October 2, 2023 – 15:36

In September, inflation-adjustable securities experienced losses of 9%, those linked to the dollar of 8.6%, and dual securities of 7.2%.

The debt in pesos is showing a strong dynamic of sell off a few weeks before the elections and in the face of the uncertainty that prevails about what the new economic direction will be. The last four weeks the different papers showed negative returns while investors look for “cover” ahead of the polls.

For Martín Polo, Cohen’s chief strategistparities weaken due to the market’s growing concern about extreme scenarios, such as debt restructurings wave dollarization of the economy. “The dynamics of local debt become increasingly dangerous: investors liquidate their positions to dollarize their portfolios, which causes a fall in the value of debt in pesos and, in turn, intensifies fear, inciting others investors to follow the same route,” he said.

Over the past week, CER-adjustable bonds fell 4.8%, dollar-linked bonds fell 3.6%, and dual bonds declined 1.1%. In September, for its part, Inflation-adjustable securities experienced losses of 9%, those linked to the dollar 8.6%, and dual securities 7.2%.

“The debt market in pesos entered a new stage of high stress levels. The political noise generated by the elections and the alternatives proposed by the different candidates generated doubts in investors. The main question is how this can evolve going forward.in a market that continues adding pesos and whose controls have no room for flexibility until the change of government,” he warned. Megaqm in a report.

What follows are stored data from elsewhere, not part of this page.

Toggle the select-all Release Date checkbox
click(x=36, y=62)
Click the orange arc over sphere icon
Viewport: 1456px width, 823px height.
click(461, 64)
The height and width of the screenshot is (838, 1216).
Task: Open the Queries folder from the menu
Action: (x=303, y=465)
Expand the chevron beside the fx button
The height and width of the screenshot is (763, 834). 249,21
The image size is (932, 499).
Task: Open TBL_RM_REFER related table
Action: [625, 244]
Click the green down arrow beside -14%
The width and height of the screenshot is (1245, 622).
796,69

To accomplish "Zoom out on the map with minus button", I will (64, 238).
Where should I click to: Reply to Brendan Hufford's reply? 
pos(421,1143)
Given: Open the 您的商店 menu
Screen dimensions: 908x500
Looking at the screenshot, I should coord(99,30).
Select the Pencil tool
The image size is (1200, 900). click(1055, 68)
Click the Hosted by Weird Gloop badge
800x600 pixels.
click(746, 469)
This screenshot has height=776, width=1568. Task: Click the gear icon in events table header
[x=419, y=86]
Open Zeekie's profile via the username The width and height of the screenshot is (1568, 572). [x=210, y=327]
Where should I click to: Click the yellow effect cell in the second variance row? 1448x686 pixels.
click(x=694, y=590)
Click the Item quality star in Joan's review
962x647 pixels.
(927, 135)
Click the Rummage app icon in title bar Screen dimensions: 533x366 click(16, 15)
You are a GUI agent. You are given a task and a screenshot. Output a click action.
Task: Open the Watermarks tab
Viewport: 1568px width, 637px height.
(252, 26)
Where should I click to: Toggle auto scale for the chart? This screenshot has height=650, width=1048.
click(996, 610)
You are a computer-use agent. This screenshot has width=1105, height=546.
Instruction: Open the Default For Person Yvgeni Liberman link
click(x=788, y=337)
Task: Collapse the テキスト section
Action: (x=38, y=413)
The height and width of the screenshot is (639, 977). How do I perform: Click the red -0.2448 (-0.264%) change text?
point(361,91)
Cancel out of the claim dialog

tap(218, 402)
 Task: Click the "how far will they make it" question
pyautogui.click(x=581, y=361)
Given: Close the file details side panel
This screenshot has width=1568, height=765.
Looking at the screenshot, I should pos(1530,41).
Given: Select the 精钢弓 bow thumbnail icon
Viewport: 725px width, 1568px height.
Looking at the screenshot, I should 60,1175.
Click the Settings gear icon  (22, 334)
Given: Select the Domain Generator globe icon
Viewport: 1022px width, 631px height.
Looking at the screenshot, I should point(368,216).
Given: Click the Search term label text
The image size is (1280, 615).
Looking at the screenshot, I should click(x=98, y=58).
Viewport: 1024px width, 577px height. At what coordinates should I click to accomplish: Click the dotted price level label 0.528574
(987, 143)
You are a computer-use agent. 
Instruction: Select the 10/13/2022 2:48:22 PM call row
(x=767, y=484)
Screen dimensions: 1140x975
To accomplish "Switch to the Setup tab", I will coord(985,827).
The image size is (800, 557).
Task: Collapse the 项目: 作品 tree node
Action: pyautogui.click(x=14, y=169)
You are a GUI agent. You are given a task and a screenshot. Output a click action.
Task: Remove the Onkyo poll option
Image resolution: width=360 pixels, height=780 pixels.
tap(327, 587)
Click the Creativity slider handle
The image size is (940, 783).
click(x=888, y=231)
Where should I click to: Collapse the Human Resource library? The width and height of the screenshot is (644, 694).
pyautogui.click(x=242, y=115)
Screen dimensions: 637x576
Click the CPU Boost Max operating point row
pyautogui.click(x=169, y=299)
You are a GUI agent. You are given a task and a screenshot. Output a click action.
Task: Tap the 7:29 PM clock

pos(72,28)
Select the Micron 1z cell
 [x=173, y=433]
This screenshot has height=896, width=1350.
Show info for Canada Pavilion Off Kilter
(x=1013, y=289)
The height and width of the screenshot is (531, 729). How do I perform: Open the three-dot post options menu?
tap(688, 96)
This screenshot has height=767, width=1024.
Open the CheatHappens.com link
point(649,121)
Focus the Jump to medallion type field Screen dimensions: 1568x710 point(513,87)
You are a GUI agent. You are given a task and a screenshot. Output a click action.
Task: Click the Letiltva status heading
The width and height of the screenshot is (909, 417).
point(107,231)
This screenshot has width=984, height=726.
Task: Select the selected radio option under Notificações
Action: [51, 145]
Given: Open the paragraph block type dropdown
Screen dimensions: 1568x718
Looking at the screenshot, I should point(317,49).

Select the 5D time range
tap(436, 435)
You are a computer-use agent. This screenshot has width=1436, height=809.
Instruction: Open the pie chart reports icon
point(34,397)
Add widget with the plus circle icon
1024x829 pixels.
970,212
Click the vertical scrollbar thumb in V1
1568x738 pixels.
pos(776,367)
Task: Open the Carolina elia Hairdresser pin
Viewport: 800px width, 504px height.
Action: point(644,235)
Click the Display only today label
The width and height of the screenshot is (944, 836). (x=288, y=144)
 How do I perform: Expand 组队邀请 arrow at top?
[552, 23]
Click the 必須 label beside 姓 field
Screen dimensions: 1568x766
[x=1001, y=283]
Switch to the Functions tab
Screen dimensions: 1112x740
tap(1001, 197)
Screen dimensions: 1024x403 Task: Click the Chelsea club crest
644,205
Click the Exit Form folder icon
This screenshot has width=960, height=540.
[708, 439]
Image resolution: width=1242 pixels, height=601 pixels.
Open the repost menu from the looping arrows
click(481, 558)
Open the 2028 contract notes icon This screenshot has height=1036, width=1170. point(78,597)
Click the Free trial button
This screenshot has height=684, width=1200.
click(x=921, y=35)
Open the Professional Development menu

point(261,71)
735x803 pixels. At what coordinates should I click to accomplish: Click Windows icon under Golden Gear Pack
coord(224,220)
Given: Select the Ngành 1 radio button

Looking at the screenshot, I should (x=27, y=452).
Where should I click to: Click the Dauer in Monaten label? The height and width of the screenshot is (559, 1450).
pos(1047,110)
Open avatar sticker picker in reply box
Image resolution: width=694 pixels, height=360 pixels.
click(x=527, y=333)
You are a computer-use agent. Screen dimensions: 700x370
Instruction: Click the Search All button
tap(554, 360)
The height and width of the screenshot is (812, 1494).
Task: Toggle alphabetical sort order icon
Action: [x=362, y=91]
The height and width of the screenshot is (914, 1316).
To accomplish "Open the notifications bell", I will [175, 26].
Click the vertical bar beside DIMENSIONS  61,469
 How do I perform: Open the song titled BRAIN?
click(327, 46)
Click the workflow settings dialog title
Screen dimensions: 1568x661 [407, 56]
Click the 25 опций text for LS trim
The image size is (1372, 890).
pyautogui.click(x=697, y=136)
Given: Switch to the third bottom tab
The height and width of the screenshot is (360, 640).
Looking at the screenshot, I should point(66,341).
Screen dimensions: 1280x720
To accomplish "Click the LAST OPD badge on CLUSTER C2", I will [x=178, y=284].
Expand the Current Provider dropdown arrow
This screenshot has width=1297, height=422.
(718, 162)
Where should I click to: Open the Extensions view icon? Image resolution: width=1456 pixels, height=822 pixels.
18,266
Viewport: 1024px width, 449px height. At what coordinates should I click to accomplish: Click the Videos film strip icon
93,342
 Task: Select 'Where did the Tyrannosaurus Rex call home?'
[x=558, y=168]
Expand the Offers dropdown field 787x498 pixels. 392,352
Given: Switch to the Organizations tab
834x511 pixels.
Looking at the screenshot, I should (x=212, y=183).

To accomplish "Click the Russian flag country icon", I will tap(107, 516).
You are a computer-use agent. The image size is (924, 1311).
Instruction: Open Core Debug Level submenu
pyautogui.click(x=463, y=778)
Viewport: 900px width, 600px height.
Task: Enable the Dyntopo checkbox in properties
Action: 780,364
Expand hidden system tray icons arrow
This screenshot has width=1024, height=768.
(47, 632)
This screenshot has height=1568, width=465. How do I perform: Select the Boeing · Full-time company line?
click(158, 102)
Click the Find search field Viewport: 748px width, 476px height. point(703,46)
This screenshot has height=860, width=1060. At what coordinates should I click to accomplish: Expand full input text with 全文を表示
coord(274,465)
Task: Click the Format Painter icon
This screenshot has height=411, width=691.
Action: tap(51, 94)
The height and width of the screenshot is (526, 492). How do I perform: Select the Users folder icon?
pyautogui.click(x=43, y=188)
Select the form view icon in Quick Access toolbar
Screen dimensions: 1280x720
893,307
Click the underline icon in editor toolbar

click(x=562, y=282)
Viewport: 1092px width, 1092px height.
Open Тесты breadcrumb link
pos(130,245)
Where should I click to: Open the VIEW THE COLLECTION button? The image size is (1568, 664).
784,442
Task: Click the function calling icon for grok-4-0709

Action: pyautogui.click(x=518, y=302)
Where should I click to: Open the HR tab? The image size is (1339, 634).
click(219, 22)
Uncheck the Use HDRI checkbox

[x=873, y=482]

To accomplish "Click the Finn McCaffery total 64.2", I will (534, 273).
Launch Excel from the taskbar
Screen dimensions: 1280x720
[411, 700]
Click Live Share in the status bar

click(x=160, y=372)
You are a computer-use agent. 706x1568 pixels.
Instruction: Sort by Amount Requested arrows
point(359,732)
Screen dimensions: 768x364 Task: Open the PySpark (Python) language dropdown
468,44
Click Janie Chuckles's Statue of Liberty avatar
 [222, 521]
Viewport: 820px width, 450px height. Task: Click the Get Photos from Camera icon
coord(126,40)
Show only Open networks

Does history repeat itself?

These movements are similar to those that occurred during the end of May and beginning of June 2022, when The sell off of debt in pesos severely complicated the Government’s access to the local market and forced the BCRA to purchase government bonds for more than $1 billionDelphos reported.

On this occasion, the weakness of the debt in pesos that began more than a week ago intensified and showed new dynamics in the CER, Linked Dollar and DUAL curves. “In the CER Curve, the yields of the medium section rose above the rest, which indicates greater fears of default in the medium term”they explained from the same report.

What we can expect

For different analysts, despite the adverse economic context, the last tender was successful since The Treasury achieved a 210% roll-over, accumulating net financing of $1.2 trillion in September.

“However, In December the new government will need to finance a primary deficit close to $1.4 trillion with a mix of monetary issuance or new debt. If the downward trend persists, the new government would face serious difficulties in placing debt at reasonable rates in a context of high volatility of expectations,” they explained from Delphos.

If we focus specifically on the elections, to Megaqm, The economy is entering a stage of high volatility. “A period of 3 well-marked stages begins, the first is one of high instability and includes the entire electoral period”They specified, the second will have a new devaluation and an inflation rate above August levels, and in the third a new Government plan will be implemented.